Goal of the exercise » Find the line containing "The width and", then print it and each following line through the end of the records, exactly and with nothing added; leave out any pictures.
=== Input ===
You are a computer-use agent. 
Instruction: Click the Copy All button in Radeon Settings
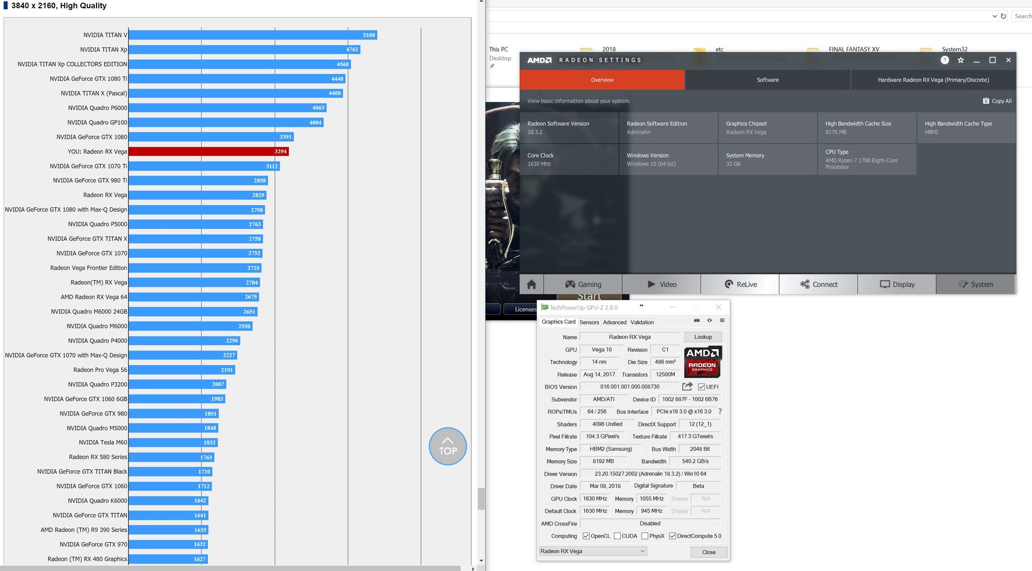point(995,100)
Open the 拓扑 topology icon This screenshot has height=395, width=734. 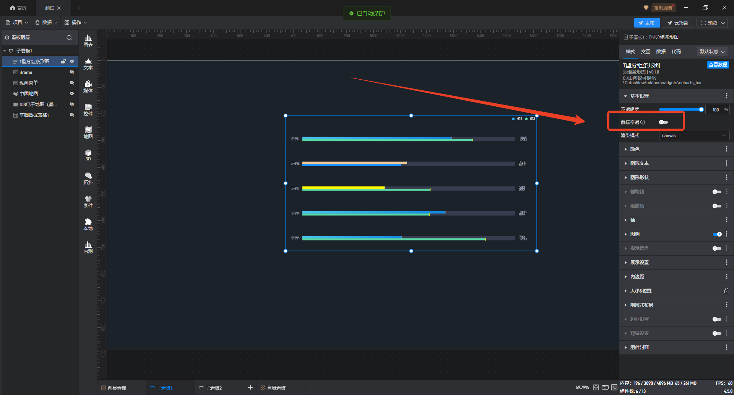point(88,178)
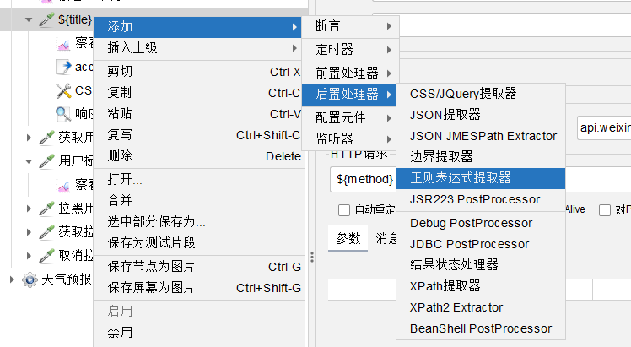Select 正则表达式提取器 from the submenu
The image size is (631, 347).
pos(460,178)
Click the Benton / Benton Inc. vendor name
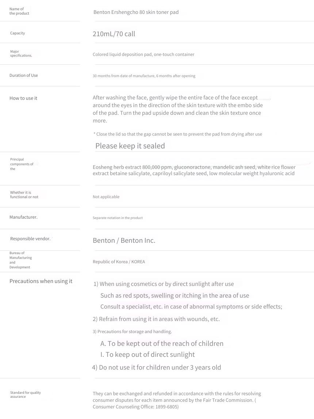 124,241
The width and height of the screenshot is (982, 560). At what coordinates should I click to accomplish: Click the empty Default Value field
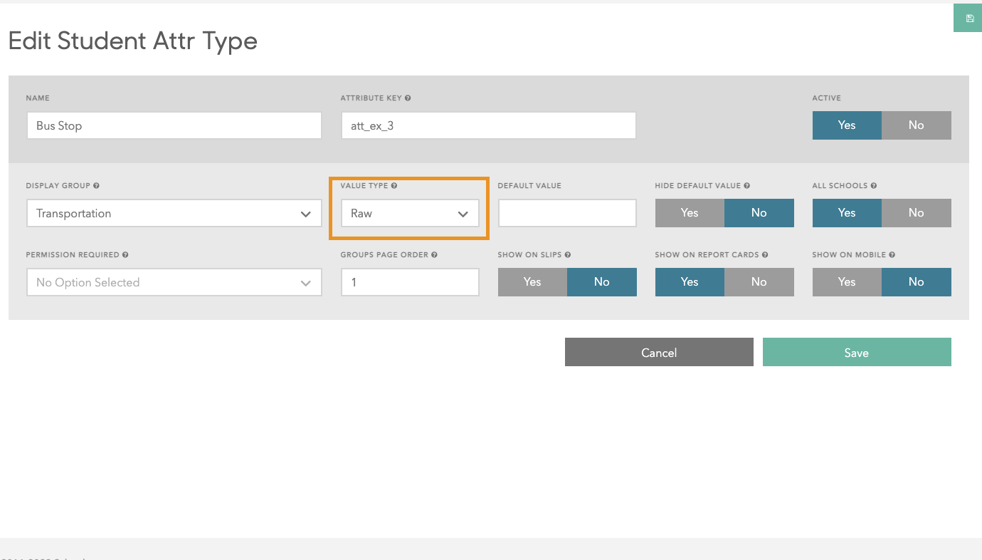click(567, 214)
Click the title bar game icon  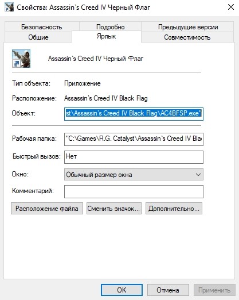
===
Written answer »
The width and height of the screenshot is (982, 560). At what coordinates should I click to accomplish: Click the empty Default Value field
click(567, 214)
Click the title bar game icon  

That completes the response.